Saved data entries:
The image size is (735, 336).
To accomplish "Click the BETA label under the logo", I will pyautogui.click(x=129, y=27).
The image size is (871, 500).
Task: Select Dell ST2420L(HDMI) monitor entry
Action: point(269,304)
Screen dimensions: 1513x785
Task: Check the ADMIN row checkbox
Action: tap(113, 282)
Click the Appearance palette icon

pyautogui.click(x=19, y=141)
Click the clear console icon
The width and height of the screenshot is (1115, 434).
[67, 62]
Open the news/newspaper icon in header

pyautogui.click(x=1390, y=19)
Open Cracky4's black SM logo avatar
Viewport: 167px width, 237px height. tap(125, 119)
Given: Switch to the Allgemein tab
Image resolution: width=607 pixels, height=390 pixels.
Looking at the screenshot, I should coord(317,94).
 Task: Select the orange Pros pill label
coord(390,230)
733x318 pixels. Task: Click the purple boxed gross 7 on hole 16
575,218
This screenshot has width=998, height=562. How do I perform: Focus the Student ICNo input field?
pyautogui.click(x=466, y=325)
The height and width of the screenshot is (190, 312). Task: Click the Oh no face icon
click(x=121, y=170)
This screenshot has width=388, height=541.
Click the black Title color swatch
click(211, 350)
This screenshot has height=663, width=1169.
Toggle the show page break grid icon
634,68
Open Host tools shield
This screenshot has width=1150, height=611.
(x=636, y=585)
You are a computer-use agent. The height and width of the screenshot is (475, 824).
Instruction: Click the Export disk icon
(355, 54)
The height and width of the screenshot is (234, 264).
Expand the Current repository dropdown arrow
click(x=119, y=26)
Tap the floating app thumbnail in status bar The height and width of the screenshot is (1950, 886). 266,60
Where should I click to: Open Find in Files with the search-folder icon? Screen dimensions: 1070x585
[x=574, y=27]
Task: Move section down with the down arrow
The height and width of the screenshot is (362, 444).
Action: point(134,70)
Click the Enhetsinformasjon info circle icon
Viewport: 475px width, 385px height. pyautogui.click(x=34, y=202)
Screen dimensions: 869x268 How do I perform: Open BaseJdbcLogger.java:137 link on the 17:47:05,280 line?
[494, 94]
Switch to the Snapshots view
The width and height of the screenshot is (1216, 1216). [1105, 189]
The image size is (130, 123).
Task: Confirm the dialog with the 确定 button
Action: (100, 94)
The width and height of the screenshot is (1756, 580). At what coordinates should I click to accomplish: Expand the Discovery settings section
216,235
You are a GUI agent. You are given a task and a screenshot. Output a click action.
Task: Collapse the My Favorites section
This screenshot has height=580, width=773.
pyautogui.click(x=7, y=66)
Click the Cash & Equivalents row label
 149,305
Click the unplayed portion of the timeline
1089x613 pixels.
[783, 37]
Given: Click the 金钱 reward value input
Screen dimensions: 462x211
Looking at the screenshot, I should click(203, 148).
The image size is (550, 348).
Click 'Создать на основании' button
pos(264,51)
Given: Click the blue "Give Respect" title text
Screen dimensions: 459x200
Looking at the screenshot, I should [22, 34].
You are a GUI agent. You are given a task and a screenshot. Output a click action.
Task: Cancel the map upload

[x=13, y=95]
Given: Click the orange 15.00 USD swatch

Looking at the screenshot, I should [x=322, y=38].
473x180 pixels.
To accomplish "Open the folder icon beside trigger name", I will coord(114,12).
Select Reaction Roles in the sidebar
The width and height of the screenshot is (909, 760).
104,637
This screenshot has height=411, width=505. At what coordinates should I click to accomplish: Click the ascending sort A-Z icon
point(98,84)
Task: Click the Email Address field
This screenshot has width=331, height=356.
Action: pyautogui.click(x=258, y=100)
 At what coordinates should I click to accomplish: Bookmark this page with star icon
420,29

**Task objective**:
Could you reproduce every record exactly as written?

**Result**:
The image size is (735, 336).
To accomplish "Click the BETA label under the logo", I will pyautogui.click(x=129, y=27).
The image size is (871, 500).
Task: Select Dell ST2420L(HDMI) monitor entry
Action: point(269,304)
Screen dimensions: 1513x785
Task: Check the ADMIN row checkbox
Action: tap(113, 282)
Click the Appearance palette icon

pyautogui.click(x=19, y=141)
Click the clear console icon
The width and height of the screenshot is (1115, 434).
[67, 62]
Open the news/newspaper icon in header

pyautogui.click(x=1390, y=19)
Open Cracky4's black SM logo avatar
Viewport: 167px width, 237px height. tap(125, 119)
Given: Switch to the Allgemein tab
Image resolution: width=607 pixels, height=390 pixels.
Looking at the screenshot, I should coord(317,94).
 Task: Select the orange Pros pill label
coord(390,230)
733x318 pixels. Task: Click the purple boxed gross 7 on hole 16
575,218
This screenshot has width=998, height=562. How do I perform: Focus the Student ICNo input field?
pyautogui.click(x=466, y=325)
The height and width of the screenshot is (190, 312). Task: Click the Oh no face icon
click(x=121, y=170)
This screenshot has width=388, height=541.
Click the black Title color swatch
click(211, 350)
This screenshot has height=663, width=1169.
Toggle the show page break grid icon
634,68
Open Host tools shield
This screenshot has width=1150, height=611.
(x=636, y=585)
You are a computer-use agent. The height and width of the screenshot is (475, 824).
Instruction: Click the Export disk icon
(355, 54)
The height and width of the screenshot is (234, 264).
Expand the Current repository dropdown arrow
click(x=119, y=26)
Tap the floating app thumbnail in status bar The height and width of the screenshot is (1950, 886). 266,60
Where should I click to: Open Find in Files with the search-folder icon? Screen dimensions: 1070x585
[x=574, y=27]
Task: Move section down with the down arrow
The height and width of the screenshot is (362, 444).
Action: point(134,70)
Click the Enhetsinformasjon info circle icon
Viewport: 475px width, 385px height. pyautogui.click(x=34, y=202)
Screen dimensions: 869x268 How do I perform: Open BaseJdbcLogger.java:137 link on the 17:47:05,280 line?
[494, 94]
Switch to the Snapshots view
The width and height of the screenshot is (1216, 1216). [1105, 189]
The image size is (130, 123).
Task: Confirm the dialog with the 确定 button
Action: (100, 94)
The width and height of the screenshot is (1756, 580). At what coordinates should I click to accomplish: Expand the Discovery settings section
216,235
You are a GUI agent. You are given a task and a screenshot. Output a click action.
Task: Collapse the My Favorites section
This screenshot has height=580, width=773.
pyautogui.click(x=7, y=66)
Click the Cash & Equivalents row label
 149,305
Click the unplayed portion of the timeline
1089x613 pixels.
[783, 37]
Given: Click the 金钱 reward value input
Screen dimensions: 462x211
Looking at the screenshot, I should click(203, 148).
The image size is (550, 348).
Click 'Создать на основании' button
pos(264,51)
Given: Click the blue "Give Respect" title text
Screen dimensions: 459x200
Looking at the screenshot, I should [22, 34].
You are a GUI agent. You are given a task and a screenshot. Output a click action.
Task: Cancel the map upload

[x=13, y=95]
Given: Click the orange 15.00 USD swatch

Looking at the screenshot, I should [x=322, y=38].
473x180 pixels.
To accomplish "Open the folder icon beside trigger name", I will coord(114,12).
Select Reaction Roles in the sidebar
The width and height of the screenshot is (909, 760).
104,637
This screenshot has height=411, width=505. At what coordinates should I click to accomplish: Click the ascending sort A-Z icon
point(98,84)
Task: Click the Email Address field
This screenshot has width=331, height=356.
Action: pyautogui.click(x=258, y=100)
 At what coordinates should I click to accomplish: Bookmark this page with star icon
420,29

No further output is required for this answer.